▶ _ABOUT THIS TASK_
Up to and including the line that contains "The width and height of the screenshot is (321, 214).", write out every line of the entries exactly, beginning with the first. Omit the pictures.

[Dataset entries]
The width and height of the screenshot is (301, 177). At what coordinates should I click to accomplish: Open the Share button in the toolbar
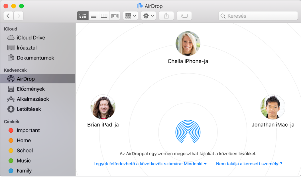[x=166, y=16]
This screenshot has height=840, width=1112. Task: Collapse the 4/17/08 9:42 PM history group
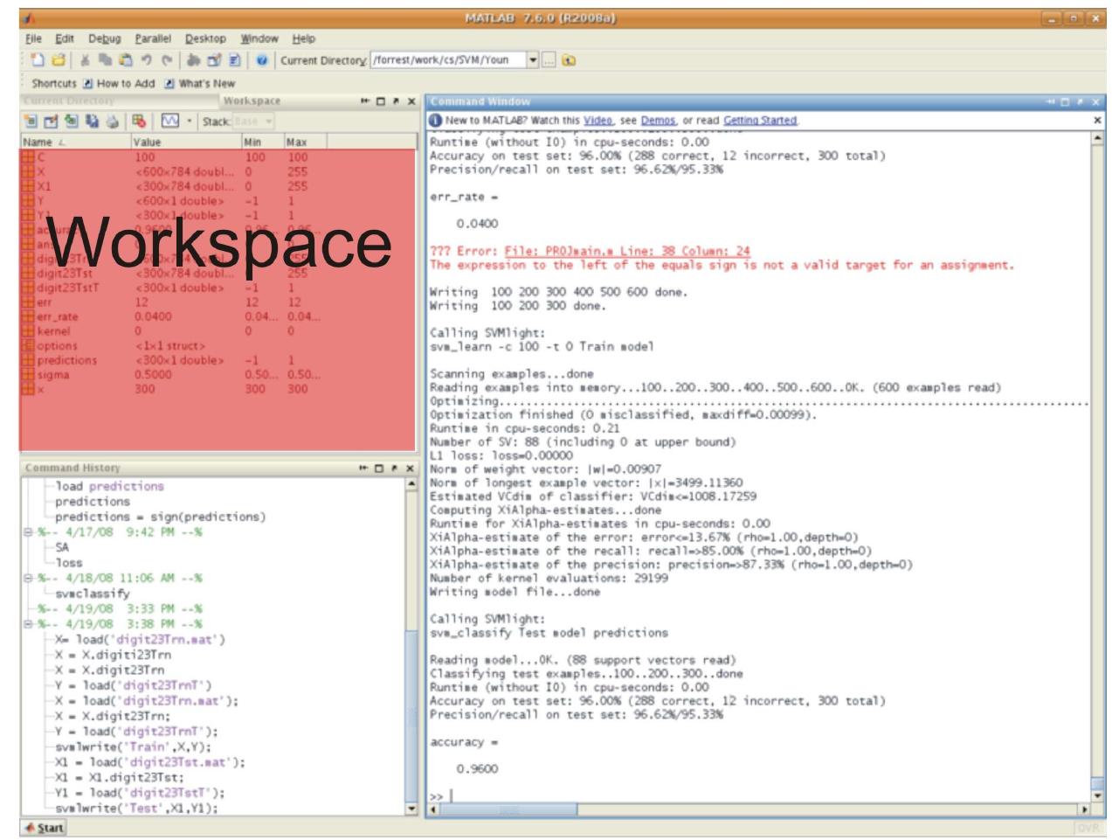coord(28,532)
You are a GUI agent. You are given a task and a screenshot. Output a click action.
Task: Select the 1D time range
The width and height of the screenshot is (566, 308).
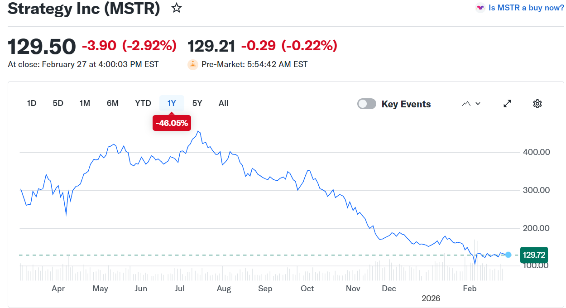[x=32, y=103]
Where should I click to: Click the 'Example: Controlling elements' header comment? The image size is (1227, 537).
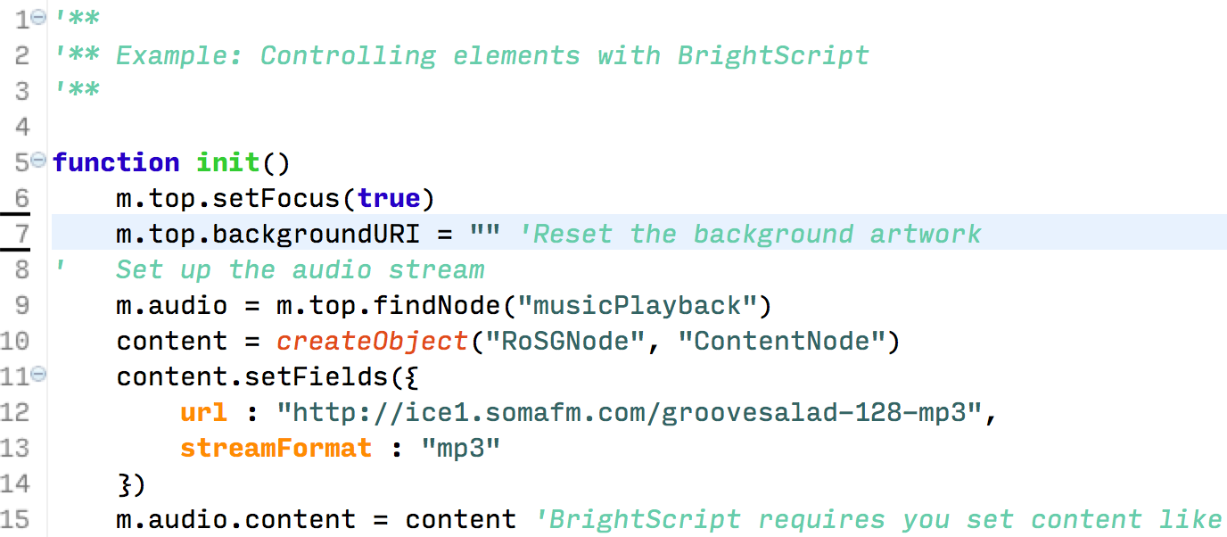point(492,56)
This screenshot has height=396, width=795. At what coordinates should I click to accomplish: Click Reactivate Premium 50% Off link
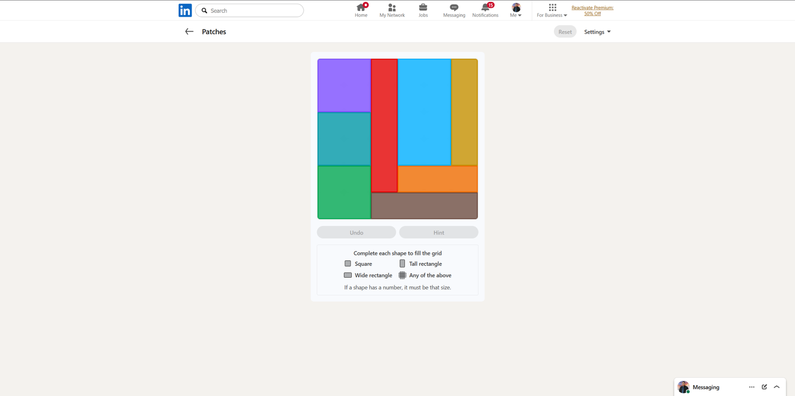592,10
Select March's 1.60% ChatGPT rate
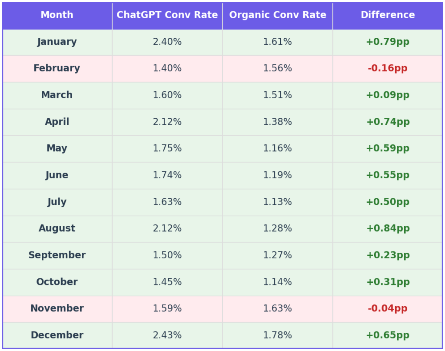 tap(167, 95)
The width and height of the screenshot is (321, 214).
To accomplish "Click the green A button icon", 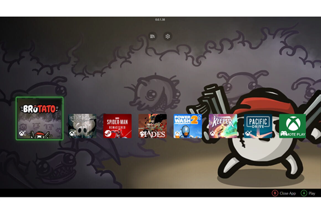I will coord(304,193).
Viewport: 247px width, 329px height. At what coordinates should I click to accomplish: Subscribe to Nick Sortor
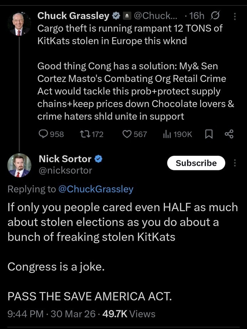coord(196,163)
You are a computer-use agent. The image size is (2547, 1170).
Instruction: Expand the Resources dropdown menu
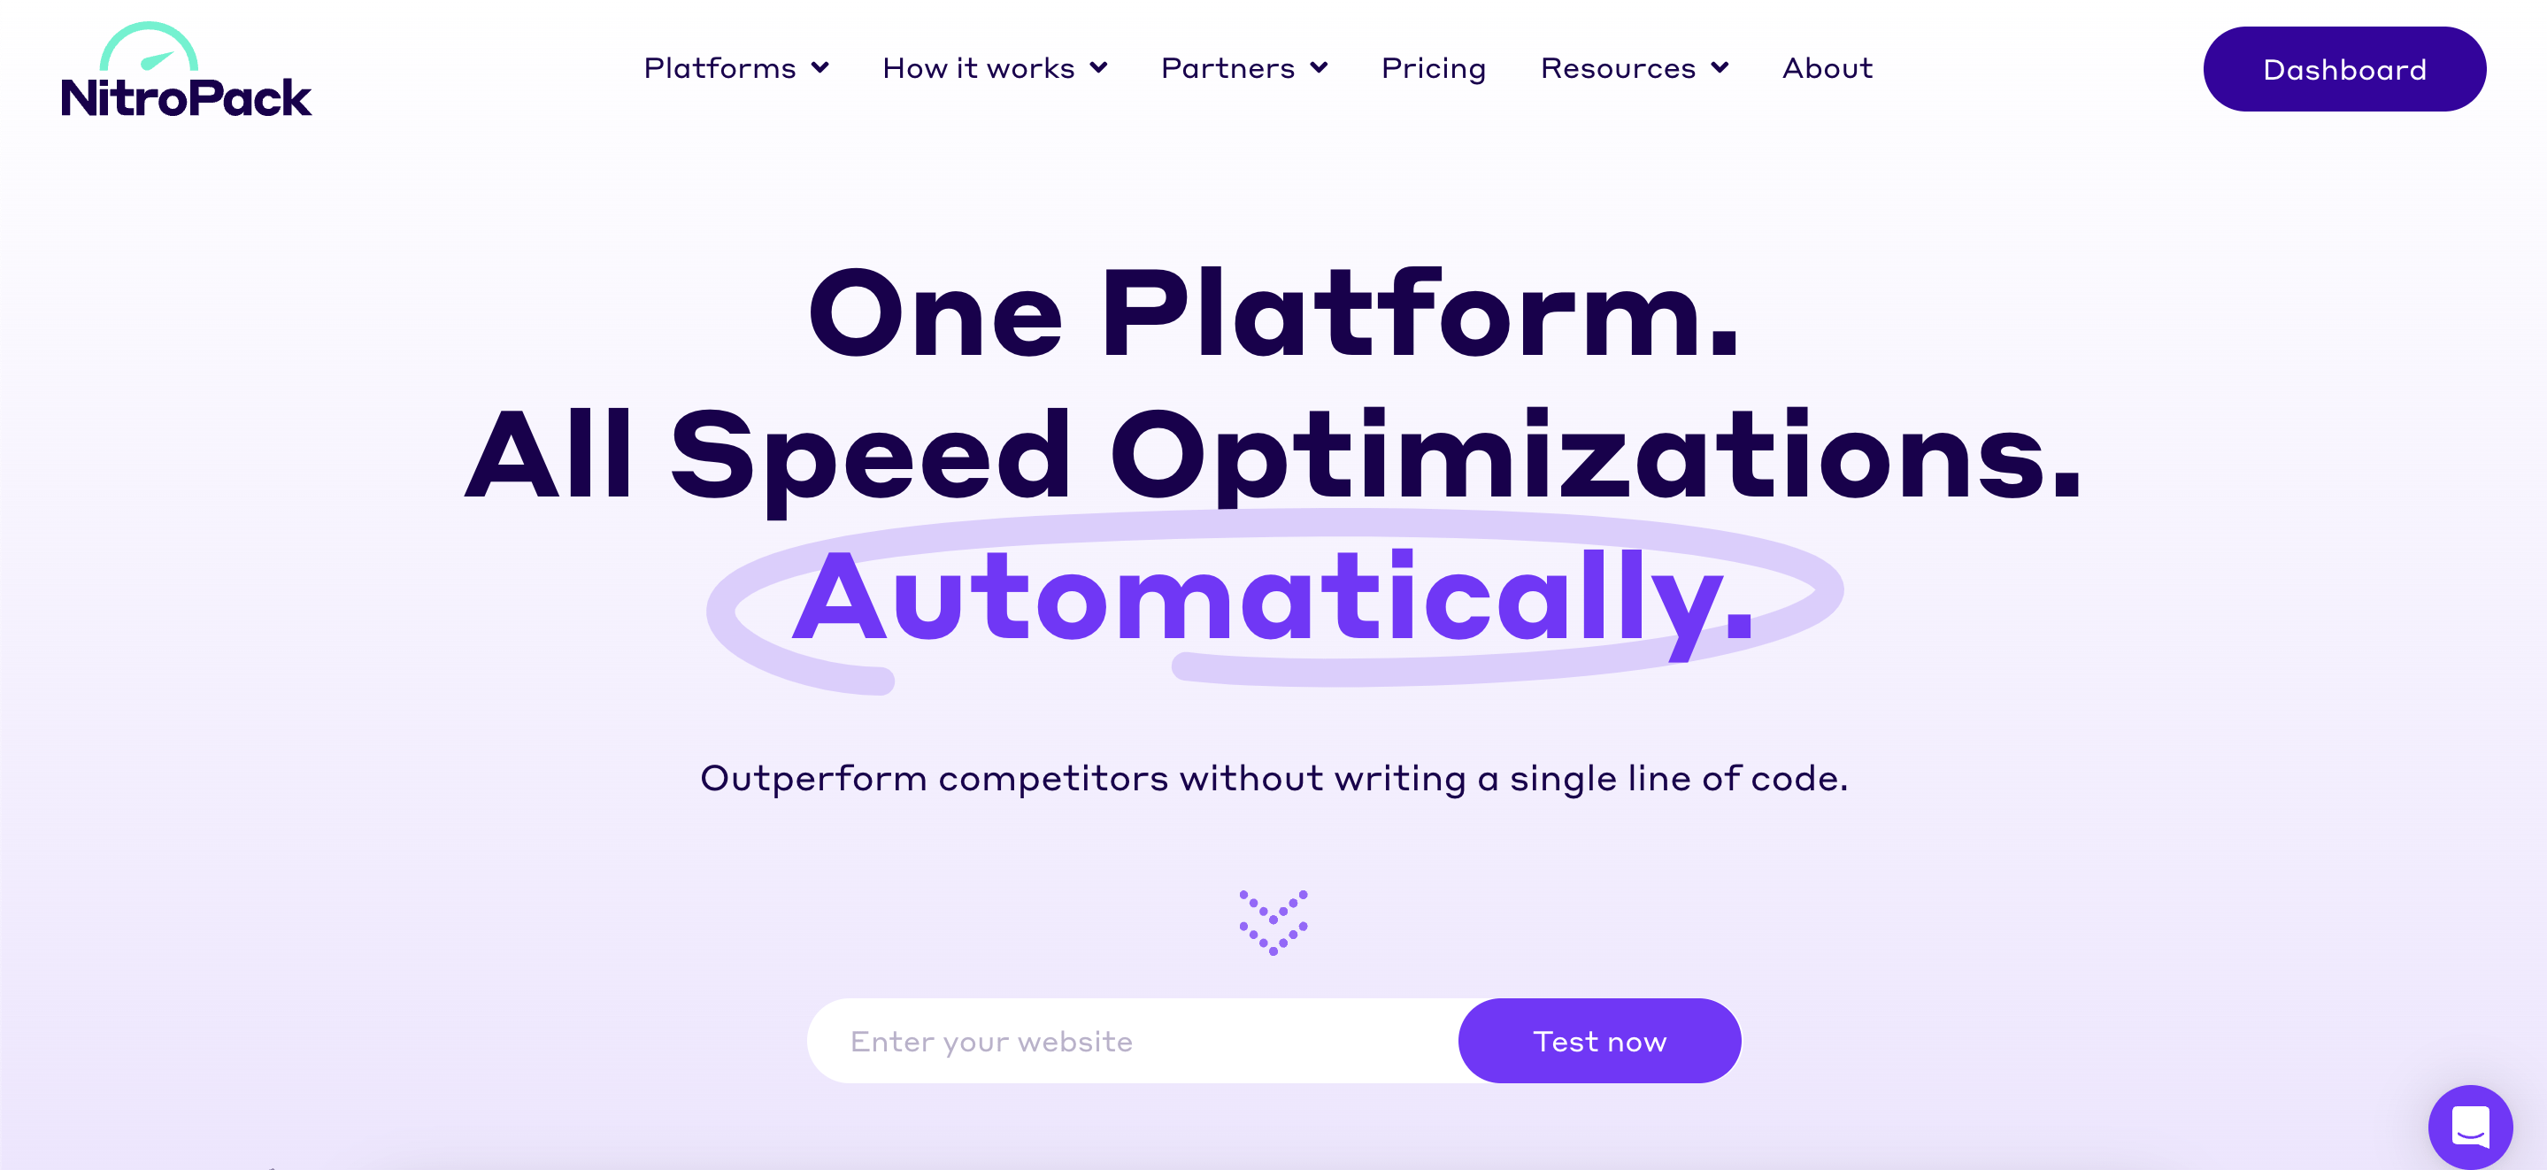1632,68
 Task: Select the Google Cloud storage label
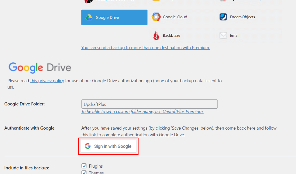click(175, 17)
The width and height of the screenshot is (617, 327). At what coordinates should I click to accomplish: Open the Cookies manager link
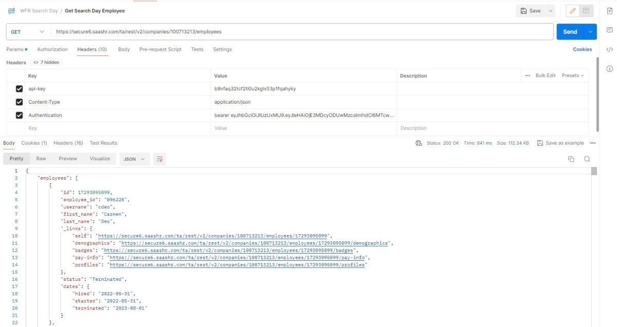coord(583,49)
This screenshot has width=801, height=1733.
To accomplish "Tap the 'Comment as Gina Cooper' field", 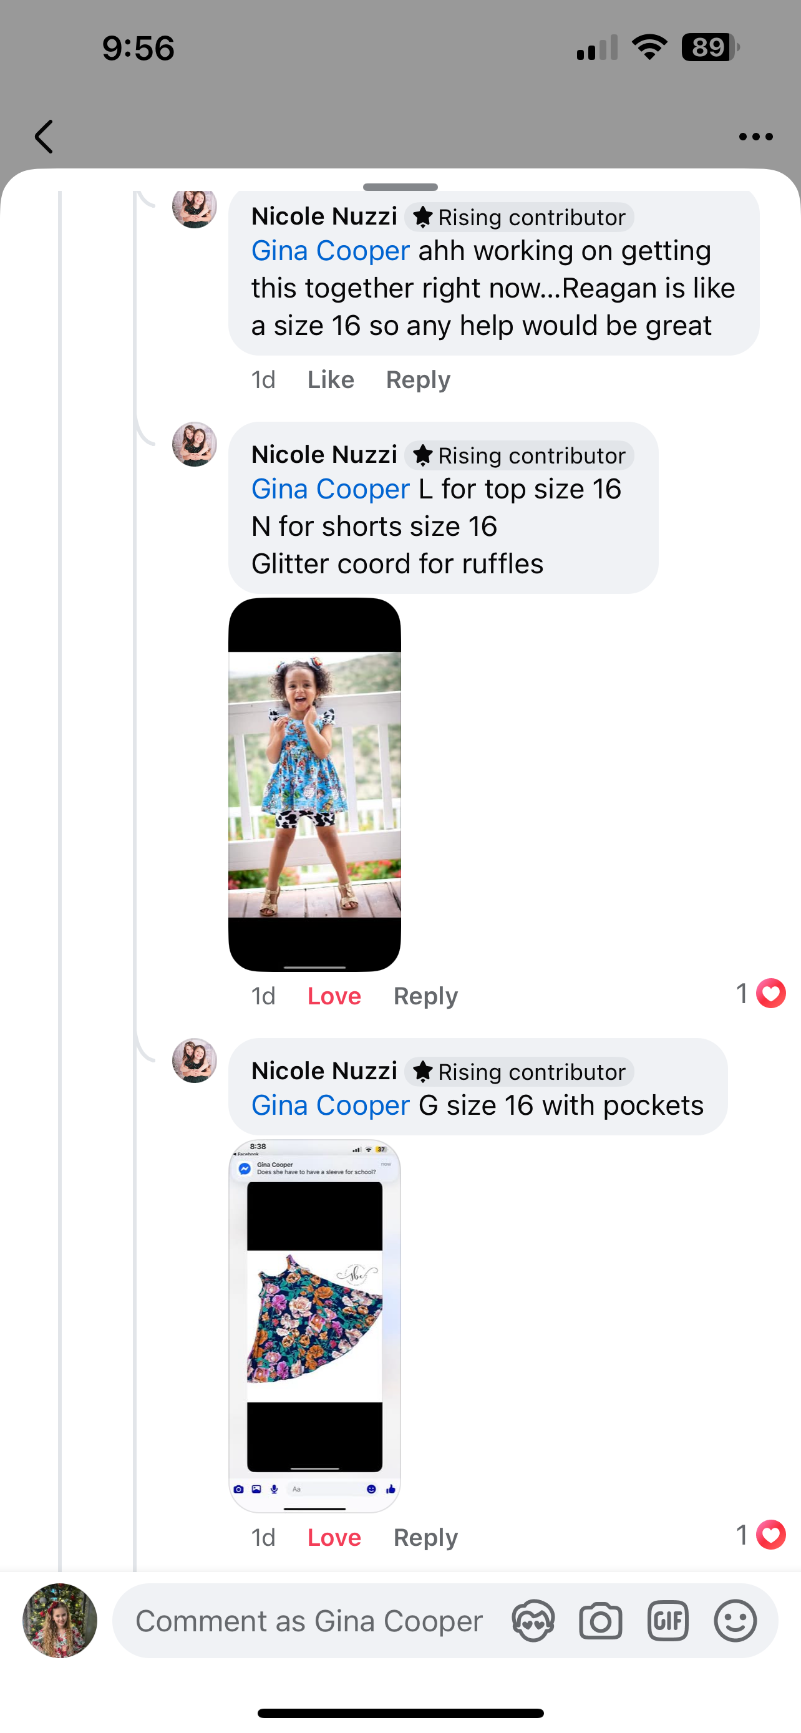I will coord(309,1621).
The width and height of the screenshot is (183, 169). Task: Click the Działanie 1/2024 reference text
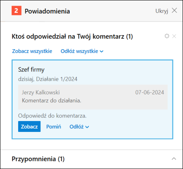(57, 79)
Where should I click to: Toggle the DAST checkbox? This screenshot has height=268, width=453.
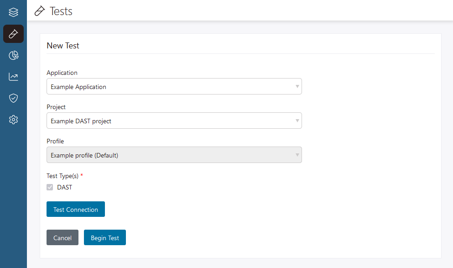pyautogui.click(x=50, y=187)
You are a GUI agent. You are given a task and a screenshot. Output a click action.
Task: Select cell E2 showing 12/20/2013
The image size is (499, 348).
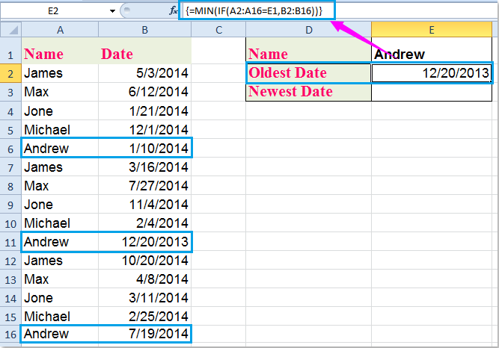432,73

▶ _RESPONSE_
The width and height of the screenshot is (301, 177). At what coordinates should I click to accomplish: Open the Share button in the toolbar
[x=166, y=16]
This screenshot has height=840, width=1112. Task: Collapse the 4/17/08 9:42 PM history group
coord(28,532)
You are a GUI agent. You are given a task and a screenshot. Output a click action.
Task: Select the 1D time range
The width and height of the screenshot is (566, 308).
[x=32, y=103]
Where should I click to: Click the 'Example: Controlling elements' header comment? The image size is (1227, 537).
point(492,56)
This screenshot has height=396, width=795. At what coordinates should I click to accomplish: Click Reactivate Premium 50% Off link
592,10
Select March's 1.60% ChatGPT rate
 tap(167, 95)
The width and height of the screenshot is (321, 214).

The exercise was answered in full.